Page 3158 - Week 07 - Thursday, 30 June 2011

Next page . . . . Previous page . . . . Speeches . . . . Contents . . . . Debates(HTML) . . . . PDF . . . . Video


Proposed expenditure agreed to.

Proposed expenditure—Part 1.19—Actew Corporation—$10,390,000 (net cost of outputs), totalling $10,390,000.

MRS DUNNE (Ginninderra) (1.35 am): I will address two matters in relation to Actew Corporation. The first relates to water sales and water prices for Actew. Actew has experienced a fall in sales of its water. This is a result of two factors: first, reduced consumption because of increased rainfall over the past 12 months; and, second, reduced consumption due to conservation measures and water restrictions during the preceding drought. The second of these factors, that of water conservation measures and water restrictions, is based on expensive but very successful media and other promotional campaigns calling on Canberrans to conserve water. Canberrans have responded very positively to that call, reducing consumption from 62.8 megalitres in 2001 to 45.1 megalitres in 2010. That is a reduction of 28 per cent over the 10-year period.

How have Canberrans been rewarded for this frugality? They have been rewarded with an increase in their water rates—water price increases of nearly 200 per cent over the same period, from $245 per year for an average household, to $675, based on the average consumption of 250 kilolitres per household per year. Indeed, the more up-to-date figure from the ICRC shows that the water bill for Canberra families using an average of 250 kilolitres per year has increased from $222.50 in 1997-98 to $793.63 in 2011-12. This represents a 257 per cent increase over that same 15-year period. And herein lies a significant dichotomy.

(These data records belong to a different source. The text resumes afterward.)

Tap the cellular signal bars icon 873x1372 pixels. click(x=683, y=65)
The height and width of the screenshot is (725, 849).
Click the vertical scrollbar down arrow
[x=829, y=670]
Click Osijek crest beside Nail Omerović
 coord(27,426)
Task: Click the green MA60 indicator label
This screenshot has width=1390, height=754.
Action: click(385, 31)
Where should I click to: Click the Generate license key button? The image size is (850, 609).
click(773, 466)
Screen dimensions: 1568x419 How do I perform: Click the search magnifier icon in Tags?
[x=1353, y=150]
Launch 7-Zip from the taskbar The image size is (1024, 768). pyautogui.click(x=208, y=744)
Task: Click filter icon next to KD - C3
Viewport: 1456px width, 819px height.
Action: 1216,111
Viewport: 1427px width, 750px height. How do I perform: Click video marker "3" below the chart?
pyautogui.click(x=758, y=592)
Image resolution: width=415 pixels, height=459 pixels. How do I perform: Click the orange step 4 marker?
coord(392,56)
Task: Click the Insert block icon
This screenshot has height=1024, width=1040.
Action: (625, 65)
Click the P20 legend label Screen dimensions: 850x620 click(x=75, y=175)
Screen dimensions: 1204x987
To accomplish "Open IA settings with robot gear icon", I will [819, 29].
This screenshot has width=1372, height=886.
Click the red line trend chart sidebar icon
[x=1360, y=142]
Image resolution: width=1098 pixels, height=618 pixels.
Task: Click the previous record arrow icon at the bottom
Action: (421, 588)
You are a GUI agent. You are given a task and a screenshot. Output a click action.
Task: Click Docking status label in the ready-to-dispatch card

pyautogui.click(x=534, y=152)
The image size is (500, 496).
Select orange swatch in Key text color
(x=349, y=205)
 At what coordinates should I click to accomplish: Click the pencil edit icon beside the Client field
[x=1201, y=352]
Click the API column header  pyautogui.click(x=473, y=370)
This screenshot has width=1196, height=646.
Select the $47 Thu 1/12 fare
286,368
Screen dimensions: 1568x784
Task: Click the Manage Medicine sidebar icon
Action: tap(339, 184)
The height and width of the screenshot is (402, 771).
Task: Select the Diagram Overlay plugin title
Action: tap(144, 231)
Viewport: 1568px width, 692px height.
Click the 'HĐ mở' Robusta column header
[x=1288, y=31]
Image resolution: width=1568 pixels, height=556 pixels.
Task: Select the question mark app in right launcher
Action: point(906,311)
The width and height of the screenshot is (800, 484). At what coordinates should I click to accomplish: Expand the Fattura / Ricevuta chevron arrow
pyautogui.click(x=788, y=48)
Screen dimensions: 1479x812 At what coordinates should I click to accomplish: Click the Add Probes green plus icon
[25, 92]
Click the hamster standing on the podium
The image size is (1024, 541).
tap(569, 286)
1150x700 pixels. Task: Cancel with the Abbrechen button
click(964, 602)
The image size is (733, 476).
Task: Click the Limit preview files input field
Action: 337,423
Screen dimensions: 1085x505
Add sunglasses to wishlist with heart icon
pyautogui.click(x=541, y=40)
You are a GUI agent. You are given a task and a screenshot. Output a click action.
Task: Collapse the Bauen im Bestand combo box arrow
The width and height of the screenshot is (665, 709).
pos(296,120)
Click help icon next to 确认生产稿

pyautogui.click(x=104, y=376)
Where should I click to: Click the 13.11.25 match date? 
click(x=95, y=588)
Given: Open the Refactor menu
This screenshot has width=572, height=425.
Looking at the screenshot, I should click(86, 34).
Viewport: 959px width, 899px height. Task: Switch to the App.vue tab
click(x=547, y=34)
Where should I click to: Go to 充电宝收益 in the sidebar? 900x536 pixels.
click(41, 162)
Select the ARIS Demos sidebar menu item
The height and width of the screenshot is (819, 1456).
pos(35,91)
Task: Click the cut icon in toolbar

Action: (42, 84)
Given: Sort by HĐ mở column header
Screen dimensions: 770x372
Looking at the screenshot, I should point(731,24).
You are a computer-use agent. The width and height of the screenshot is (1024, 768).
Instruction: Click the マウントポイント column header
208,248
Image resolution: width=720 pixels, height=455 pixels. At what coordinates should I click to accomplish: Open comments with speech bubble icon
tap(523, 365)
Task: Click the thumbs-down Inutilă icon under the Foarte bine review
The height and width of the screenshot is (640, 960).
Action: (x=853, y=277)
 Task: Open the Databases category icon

From Actew’s business viewpoint, falling sales means falling revenue. The options for Actew are to increase prices or reduce other expense line items. The most obvious expense line item is staff costs, which inevitably translates to reduced services—things like quality of water, reliability of reticulation systems, maintenance, customer service and so on. If expense items cannot be targeted sufficiently to ensure continued viability, the only option is water prices. And it is water prices that have filled most of that business gap for Actew.

But there is one other line that should be targeted to assist in filling the business gap, and this is the dividend that Actew pays to the ACT government. This is the second of the two matters I want to briefly address. The ACT government’s policy is that Actew must pay a dividend equal to 100 per cent of Actew’s net profits.

The government will tell you that this is a policy to ensure that Actew operates in an environment of competitive neutrality, and that might sound fair enough. I have been banging on quite a bit lately about competitive neutrality, and it is necessary for organisations like Actew that operate as a monopoly. But competitive neutrality means Actew must pay tax equivalents, which it does. It pays tax to the ACT government equivalent to the tax it would pay if it was a publicly listed company on the stock exchange. The dividends paid by public companies are determined by their boards after taking into consideration a whole range of matters such as prudent working capital requirements, the need to build reserves, whether any contingent costs are lurking beyond the horizon. Dividends are not set by shareholders.